|
The Berkeley FrameNet project is creating an on-line lexical resource
for English, based on frame semantics and supported by
corpus evidence. The aim is to document the range of semantic and
syntactic combinatory possibilities (valences) of each word in each of
its senses, through computer-assisted annotation of example sentences
and automatic tabulation and display of the annotation results. The
major product of this work, the FrameNet lexical database, currently
contains more than 11,600 lexical units (defined below), more than
6,800 of which are fully annotated, in more than 960 semantic frames,
exemplified in more than 150,000 annotated sentences. It has gone
through five releases, and is now in use by hundreds of researchers,
teachers, and students around the world.
Please have a look at our work:
- Type a word into the "Search" box (upper left) to see if FrameNet has it.
- Use the FrameGrapher to browse the network of frames, or
- Click on the "View FrameNet data" link at the left.
Active research projects are now seeking to produce
comparable frame-semantic lexicons for other languages and to devise
means of automatically labeling running text with semantic frame
information.
A lexical unit (LU) is a pairing of a word with a meaning.
Typically, each sense of a polysemous word belongs to a different
semantic frame, a script-like conceptual structure that
describes a particular type of situation, object, or event and the
participants and props involved in it. For example, the Apply_heat
frame describes a common situation involving a Cook, some Food, and a
Heating_Instrument, and is evoked by words such as
bake, blanch, boil, broil, brown, simmer, steam, etc. We
call these roles frame elements (FEs) and the frame-evoking
words are LUs in the Apply_heat frame. Some frames are more
abstract, such as Change_position_on_a_scale, evoked by LUs such
as decline, decrease, gain, plummet, rise, etc., with FEs
such as Item, Attribute, Initial_value and Final_value.
In the simplest case, the frame-evoking LU is a verb and the FEs are
its syntactic dependents:
[Cook Matilde] fried [Food the catfish]
[Heating_instrument in a heavy iron skillet]
[Item Colgate's stock] rose [Difference $3.64]
[Final_value to $49.94]
but LUs can also be event nouns such as reduction in the
Cause_change_of_scalar_position frame:
...the reduction [Item of debt levels]
[Value_2 to $665 million] [Value_1 from $2.6 billion]

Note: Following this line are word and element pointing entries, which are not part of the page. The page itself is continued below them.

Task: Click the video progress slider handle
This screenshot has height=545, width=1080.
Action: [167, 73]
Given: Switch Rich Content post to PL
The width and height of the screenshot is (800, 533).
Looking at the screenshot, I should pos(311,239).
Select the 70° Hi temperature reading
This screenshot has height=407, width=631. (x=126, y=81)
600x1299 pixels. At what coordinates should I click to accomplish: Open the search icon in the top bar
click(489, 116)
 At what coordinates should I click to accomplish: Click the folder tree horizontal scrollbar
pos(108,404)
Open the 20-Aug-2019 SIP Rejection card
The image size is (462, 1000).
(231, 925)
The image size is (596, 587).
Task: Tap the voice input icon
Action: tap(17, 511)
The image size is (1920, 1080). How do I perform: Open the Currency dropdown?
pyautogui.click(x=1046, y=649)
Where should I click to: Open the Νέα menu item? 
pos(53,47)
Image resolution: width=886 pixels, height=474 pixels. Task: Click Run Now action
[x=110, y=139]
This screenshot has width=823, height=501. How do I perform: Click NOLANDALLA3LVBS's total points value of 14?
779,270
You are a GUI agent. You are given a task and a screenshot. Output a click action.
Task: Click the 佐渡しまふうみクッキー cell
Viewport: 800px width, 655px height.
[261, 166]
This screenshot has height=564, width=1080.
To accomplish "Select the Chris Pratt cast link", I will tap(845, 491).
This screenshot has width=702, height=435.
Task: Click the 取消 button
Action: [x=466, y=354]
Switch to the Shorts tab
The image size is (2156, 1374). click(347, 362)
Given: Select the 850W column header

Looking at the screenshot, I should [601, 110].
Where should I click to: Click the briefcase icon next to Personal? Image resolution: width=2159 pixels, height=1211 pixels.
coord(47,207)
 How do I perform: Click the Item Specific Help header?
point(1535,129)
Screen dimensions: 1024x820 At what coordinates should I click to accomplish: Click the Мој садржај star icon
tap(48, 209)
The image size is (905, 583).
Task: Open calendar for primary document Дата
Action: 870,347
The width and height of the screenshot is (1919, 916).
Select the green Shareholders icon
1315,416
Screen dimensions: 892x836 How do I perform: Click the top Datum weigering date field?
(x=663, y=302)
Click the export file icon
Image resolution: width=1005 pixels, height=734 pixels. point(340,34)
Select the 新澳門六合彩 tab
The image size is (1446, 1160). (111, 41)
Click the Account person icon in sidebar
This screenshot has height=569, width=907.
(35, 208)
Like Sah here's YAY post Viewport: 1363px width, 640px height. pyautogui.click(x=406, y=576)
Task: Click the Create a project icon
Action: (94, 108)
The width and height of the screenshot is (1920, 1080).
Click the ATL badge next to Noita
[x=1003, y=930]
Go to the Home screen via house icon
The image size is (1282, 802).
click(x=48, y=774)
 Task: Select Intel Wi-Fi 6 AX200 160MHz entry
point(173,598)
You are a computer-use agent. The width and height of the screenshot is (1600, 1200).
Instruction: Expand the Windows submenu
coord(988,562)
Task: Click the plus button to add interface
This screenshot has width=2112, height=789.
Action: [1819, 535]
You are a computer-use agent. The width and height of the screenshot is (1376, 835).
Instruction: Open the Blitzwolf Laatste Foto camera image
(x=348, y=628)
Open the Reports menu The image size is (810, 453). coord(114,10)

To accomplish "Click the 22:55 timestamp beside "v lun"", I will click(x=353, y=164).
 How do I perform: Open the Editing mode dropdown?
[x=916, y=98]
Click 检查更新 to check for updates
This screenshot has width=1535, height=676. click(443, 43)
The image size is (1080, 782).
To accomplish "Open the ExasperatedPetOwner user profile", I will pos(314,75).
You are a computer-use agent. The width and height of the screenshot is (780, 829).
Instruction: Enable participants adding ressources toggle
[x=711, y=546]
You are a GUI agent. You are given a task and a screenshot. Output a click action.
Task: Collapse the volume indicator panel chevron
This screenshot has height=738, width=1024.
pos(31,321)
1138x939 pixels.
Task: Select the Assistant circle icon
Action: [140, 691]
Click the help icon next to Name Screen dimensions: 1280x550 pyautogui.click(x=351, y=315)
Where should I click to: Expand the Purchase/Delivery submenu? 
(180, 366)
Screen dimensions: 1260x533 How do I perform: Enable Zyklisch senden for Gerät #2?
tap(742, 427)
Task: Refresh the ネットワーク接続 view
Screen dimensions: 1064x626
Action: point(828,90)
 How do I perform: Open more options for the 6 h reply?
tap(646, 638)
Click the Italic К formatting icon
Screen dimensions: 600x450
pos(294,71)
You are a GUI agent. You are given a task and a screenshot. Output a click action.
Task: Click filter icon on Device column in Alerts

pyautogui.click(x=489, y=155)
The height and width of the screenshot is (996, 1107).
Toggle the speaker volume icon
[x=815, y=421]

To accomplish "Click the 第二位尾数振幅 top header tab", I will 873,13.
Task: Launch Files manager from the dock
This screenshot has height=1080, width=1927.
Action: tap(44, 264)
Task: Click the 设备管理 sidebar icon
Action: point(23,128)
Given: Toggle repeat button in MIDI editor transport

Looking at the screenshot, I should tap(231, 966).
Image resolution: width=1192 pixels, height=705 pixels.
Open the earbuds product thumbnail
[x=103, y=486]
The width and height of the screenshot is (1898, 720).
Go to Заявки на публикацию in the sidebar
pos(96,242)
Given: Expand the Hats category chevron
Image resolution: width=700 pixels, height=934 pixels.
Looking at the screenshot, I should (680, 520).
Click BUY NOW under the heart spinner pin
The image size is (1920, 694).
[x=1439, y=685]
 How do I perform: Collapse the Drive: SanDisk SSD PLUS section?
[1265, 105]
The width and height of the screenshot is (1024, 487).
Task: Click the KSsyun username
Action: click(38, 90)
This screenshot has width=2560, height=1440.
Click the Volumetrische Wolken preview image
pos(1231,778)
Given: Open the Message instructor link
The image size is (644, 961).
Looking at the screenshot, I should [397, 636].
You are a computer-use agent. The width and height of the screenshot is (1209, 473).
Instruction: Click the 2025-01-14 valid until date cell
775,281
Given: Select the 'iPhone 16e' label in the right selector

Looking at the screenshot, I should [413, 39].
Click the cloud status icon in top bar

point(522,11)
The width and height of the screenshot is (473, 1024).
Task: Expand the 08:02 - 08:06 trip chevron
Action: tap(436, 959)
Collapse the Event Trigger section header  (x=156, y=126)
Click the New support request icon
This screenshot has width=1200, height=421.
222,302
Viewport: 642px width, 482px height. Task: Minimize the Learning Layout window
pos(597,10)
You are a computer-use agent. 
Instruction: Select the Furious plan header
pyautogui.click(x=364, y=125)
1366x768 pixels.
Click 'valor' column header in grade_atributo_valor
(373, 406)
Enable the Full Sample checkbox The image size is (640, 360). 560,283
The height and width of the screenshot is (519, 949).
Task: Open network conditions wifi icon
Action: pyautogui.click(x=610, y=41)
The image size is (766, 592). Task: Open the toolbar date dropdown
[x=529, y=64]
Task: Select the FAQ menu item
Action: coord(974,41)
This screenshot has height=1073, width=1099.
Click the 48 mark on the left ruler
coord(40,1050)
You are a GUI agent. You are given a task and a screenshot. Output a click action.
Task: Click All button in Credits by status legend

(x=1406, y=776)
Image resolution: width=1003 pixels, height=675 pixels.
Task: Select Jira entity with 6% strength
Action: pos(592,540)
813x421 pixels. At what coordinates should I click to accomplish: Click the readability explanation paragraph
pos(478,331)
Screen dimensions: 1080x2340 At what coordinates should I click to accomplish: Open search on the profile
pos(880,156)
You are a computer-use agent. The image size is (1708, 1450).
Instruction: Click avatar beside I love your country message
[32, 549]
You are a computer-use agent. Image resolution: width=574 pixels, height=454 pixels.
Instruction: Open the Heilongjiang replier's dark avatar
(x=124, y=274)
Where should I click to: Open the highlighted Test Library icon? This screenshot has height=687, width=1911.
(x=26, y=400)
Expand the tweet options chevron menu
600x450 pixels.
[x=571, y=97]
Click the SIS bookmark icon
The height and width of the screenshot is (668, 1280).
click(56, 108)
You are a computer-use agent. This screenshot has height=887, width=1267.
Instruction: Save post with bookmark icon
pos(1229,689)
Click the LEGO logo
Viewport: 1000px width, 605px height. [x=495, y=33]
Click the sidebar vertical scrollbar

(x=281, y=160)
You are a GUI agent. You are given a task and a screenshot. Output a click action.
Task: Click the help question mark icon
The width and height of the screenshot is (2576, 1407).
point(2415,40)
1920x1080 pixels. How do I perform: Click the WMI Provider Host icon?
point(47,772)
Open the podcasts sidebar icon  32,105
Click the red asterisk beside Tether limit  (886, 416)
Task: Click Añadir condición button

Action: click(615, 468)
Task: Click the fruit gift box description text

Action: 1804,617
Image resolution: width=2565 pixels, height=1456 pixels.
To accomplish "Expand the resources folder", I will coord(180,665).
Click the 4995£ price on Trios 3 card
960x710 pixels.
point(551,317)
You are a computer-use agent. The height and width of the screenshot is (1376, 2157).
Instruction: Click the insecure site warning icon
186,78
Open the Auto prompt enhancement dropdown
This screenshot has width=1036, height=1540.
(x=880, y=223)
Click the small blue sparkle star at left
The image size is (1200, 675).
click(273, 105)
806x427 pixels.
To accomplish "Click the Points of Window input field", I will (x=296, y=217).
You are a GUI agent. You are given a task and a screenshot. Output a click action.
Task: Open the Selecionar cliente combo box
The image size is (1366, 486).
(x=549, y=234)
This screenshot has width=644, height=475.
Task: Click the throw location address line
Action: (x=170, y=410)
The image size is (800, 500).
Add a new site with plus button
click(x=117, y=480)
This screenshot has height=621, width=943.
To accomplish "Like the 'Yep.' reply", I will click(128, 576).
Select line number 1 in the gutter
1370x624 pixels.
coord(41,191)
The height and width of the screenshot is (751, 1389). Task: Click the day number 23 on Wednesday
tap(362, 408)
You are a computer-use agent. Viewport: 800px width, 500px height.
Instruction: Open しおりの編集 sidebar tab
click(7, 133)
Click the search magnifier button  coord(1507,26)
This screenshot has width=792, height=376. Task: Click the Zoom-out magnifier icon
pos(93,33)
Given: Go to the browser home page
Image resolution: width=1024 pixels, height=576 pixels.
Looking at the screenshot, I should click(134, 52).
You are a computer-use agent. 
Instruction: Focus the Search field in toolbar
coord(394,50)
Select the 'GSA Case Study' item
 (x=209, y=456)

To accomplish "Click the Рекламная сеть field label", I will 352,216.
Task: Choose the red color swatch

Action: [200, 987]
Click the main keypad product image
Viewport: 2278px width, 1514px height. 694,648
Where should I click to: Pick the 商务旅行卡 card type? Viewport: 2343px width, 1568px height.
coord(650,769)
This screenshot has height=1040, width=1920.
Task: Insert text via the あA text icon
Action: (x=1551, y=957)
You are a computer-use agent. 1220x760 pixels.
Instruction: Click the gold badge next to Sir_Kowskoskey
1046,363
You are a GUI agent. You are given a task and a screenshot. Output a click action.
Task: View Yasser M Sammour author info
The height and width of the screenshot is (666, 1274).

or adjectives such as asleep in the Sleep frame:
[Sleeper They] [Copula were] asleep
[Duration for hours]
The lexical entry for a predicating word, derived from such
annotations, identifies the frame which underlies a given meaning and
specifies the ways in which FEs are realized in structures headed by
the word.
Many common nouns, such as artifacts like hat or
tower, typically serve as dependents rather than
clearly evoking their own frames. When we annotate such lexical
units, the main purpose is to identify the most common predicates that
govern phrases headed by them, and thus to illustrate the
ways in which these common nouns function as FEs within frames evoked
by the governing predicates.
We do recognize that artifact and natural kind nouns also
have a minimal frame structure of their own. For example, artifacts
often occur together with expressions indicating their sub-type, the
material of which they are made, their manner of production, and their
purpose/use; these are defined as FEs in the frames for various types
of artifacts. However, the frames evoked by artifact and natural kind
nouns rarely dominate the clauses in which they occur, and so we
seldom select them as targets of annotation.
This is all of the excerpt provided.